For empiric treatment to be successful, knowledge of local etiologic agents and their antibiotic susceptibility remains of prime importance. Our study investigated only antibiotics recommended by the WHO [23] for treatment of UTIs in children. Sensitivity ranged from 40.5% (ampicillin) to 90.1% (ceftriazone). High resistance to ampicillin has also been reported elsewhere [39]. The cephalosporins: cefriazone (90.1%) and cefadroxil (85.4%) had the best sensitivity and could be used for treatment. Ceftriazone (CRO) was the most efficient against all the isolates except for P. aeruginosa which had a sensitivity of 28.6% (Table 7) contradicting the report of Baral et al. [40] who reported a high level of resistance to cephalosporins. This confirms the fact that the susceptibility of uropathogens varies with time and location. Streptococcus spp showed 100% resistance to cefadroxil but had 100% susceptibility to other antibiotics studied.

The synergistic effect of the combined therapy drug regimen-trimethoprim/sulphamethoxazole was high in most of the isolates; however, an increasing rate of resistance to this drug has been reported in developing countries [39]. Of the 12 bacteria species isolated, 8 had 100% susceptibility to this drug. P. alcalifaciens and Pantoea spp were completely resistant. Amoxicillin/clavulanic acid showed no activity against E. cloacae, K. pneumoniae, and K. oxytoca. Amoxicillin/clavulanic acid has been recommended as first-line therapy for outpatient treatment of UTI in children [41]. Although we are reporting resistance to this drug in our study, a similar study elsewhere [42] has reported high activity (100%) of this drug on uropathogens from the pediatric population. Unlike the other antibacterials, nitrofurantoin (52.7%) and ampicillin (40.5%) had the lowest overall activity. Contrary to our study, other reports have shown nitrofurantoin to have a higher sensitivity to uropathogens [40]. However, the effectiveness of nitrofurantoin in a patient is dependent on the time of administration; the longer the delay of administration from the time of infection, the less efficient the drug became [43].

5. Conclusion

E. coli was the predominant cause of UTI in our study. The symptoms, back pain and urinary urgency, were significantly associated with UTI in the study area and could be useful in predicting UTI in pediatric patients in the study area. The cephalosporines were the most active antibiotics, hence could be of value in the treatment of pediatric UTI.
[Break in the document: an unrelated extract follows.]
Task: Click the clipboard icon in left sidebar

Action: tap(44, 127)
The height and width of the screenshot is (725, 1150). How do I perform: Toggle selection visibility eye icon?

This study provides baseline data which could help in the establishment of local guidelines for prediction and management of UTIs to avert complications that may arise due to UTI.

Abbreviations

UTI:Urinary tract infection
CLED:Cyseine lactose electrolyte deficient
WHO:World Health Organisation
IRB:Institutional review board
HPF:High power field
WBC:White blood cell
CRO:Ceftriazone
CFR:Cefadroxil
F:Nitrofurantoin
SXT:Sulfamethoxazole-trimethoprim
AMC:Amoxicillin-clavulanic acid
AM:Ampicillin.

Data Availability

All data generated or analyzed during this study are included in this article.

Conflicts of Interest

The authors declare that there is no conflict of interest regarding the publication of this paper.

Acknowledgments

We are grateful to the study participants and their parents/guardians for their contribution to this study. We are thankful to the management for authorising sample collection and to the staff for assisting in the sample collection.